Court of Appeal upholds Hussack decision against Chilliwack school board
The BC Court of Appeal released its decision last week in the Hussack case (previously discussed here), largely dismissing the claims in appeal made by School District #33. Here is the coverage in the Vancouver Sun and here (BC Injury Law) and here (Injury Lawyers Blog) are commentaries on the outcome.
Hussack deals with a high school student, Devon, who was whacked in the face with a stick while playing a game of field hockey at school. The boy subsequently developed considerable challenges that leave Devon unable to complete many tasks on his own. The thrust of the appeal by SD #33 involved questioning whether the teacher’s failure to gradually prepare Devon for the sport exposed him to harm or, in other words, whether the absence of the preparation made the type of harm Devon eventually suffered reasonably foreseeable, such that had the teacher been exercising the appropriate care over him Devon never would have been encouraged to play. Here is what the Court of Appeal had to say to that:
Here, not only was it reasonably foreseeable that a student might be struck on the head or face with a field hockey stick, Mr. MacPhee did foresee that risk, as evidenced by his “no high sticking” rule. It was also reasonably foreseeable that a student would sustain an injury to his or her head if this occurred. The trial judge, having found the somatoform disorder was consequential to the post-concussion syndrome, properly concluded based on the evidence and authorities that the respondent had established the appellant’s negligence was the proximate cause of Devon’s injury.

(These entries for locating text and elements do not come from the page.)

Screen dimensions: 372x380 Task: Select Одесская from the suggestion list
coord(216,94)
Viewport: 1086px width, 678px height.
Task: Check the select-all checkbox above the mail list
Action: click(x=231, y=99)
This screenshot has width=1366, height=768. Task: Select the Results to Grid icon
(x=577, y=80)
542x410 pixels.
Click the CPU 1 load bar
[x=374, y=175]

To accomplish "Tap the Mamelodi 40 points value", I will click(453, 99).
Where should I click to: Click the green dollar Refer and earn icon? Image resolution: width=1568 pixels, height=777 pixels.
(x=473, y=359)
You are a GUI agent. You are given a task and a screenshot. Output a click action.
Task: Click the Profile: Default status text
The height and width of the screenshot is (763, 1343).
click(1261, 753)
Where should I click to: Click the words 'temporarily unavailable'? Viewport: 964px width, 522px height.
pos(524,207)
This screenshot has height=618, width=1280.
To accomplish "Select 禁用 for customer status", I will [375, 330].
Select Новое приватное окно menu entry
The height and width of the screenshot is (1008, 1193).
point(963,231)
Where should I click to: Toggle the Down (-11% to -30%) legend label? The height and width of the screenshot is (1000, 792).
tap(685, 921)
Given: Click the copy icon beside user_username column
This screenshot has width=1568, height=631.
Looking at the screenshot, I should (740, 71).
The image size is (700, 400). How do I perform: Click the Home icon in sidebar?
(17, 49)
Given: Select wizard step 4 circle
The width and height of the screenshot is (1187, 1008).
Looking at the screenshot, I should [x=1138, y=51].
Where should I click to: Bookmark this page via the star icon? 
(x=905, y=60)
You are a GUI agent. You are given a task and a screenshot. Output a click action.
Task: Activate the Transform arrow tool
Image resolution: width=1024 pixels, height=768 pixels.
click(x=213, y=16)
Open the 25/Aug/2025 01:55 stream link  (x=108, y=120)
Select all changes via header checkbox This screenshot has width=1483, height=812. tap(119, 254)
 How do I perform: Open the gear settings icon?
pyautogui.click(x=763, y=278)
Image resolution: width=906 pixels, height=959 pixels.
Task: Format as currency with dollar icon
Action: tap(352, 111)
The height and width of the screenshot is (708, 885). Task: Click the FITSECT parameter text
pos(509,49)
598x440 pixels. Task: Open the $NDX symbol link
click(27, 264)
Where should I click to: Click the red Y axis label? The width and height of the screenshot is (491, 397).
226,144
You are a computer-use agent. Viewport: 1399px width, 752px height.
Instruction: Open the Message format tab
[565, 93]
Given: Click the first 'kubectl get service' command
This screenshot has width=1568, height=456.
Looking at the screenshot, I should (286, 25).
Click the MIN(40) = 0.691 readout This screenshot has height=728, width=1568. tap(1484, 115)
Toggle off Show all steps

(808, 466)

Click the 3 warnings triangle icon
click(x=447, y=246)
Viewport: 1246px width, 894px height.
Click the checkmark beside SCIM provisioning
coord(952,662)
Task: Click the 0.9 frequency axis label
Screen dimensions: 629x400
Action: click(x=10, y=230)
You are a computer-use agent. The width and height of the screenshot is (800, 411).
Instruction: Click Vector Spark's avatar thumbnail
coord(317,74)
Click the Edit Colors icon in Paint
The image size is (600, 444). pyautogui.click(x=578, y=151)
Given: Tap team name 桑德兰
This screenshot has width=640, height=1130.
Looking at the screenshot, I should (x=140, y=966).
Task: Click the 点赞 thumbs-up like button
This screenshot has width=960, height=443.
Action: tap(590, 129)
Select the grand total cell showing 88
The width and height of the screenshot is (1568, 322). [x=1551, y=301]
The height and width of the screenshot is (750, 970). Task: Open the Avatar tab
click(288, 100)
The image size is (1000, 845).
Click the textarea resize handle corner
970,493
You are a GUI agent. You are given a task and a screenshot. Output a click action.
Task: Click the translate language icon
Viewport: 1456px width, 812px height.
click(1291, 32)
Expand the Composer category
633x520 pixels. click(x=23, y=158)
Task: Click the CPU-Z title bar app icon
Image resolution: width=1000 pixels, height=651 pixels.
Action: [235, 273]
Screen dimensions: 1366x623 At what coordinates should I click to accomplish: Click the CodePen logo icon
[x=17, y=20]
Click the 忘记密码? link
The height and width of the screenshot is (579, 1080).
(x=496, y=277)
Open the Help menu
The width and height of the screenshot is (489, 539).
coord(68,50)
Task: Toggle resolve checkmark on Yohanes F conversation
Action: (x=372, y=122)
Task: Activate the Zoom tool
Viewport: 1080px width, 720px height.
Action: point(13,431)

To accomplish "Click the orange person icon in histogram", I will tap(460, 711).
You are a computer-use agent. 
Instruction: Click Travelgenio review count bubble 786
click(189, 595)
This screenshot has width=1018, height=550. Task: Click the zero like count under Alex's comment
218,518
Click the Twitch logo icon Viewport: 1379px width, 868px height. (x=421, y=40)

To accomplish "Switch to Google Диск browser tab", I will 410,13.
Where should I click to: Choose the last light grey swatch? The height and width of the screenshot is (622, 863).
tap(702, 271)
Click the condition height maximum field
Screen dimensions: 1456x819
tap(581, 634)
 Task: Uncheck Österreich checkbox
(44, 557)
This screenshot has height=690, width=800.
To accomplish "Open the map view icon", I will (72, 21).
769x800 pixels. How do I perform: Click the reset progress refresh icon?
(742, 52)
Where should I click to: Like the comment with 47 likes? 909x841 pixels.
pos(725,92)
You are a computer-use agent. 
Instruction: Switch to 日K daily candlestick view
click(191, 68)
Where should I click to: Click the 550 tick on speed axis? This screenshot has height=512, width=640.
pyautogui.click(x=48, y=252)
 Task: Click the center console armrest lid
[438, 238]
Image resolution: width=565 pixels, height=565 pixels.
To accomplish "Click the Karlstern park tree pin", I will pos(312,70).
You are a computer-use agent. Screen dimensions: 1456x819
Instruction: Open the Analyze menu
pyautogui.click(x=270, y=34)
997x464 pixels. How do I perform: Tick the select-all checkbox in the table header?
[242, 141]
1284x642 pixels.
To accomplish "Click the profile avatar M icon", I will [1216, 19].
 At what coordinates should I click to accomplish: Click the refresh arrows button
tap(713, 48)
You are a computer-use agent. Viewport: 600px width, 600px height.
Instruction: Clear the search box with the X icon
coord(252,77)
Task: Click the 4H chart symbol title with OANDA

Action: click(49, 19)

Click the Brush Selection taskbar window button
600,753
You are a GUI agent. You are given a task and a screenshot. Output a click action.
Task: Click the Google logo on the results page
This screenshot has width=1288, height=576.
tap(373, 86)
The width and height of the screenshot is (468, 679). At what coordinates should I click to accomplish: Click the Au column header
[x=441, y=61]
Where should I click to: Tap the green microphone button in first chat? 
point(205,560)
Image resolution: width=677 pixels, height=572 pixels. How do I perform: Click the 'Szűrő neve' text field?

The only place in the appeal that SD #33 got some relief was in the amount of damages awarded to Devon, which was reduced slightly. Otherwise, much of the decision affirms the views of the trial judge.
This case follows a string of recent decisions discussing teachers’ torts – that is, how a lapse by a teacher, particularly in gym class, can lead to a serious injury to a student and a major liability for a school board. The idea is that while no nobody is perfect, and hindsight is always 20/20, teachers should be expected to take reasonable steps to avoid certain bad things from happening to their students. And if those things happen, the school board should have to pay for it.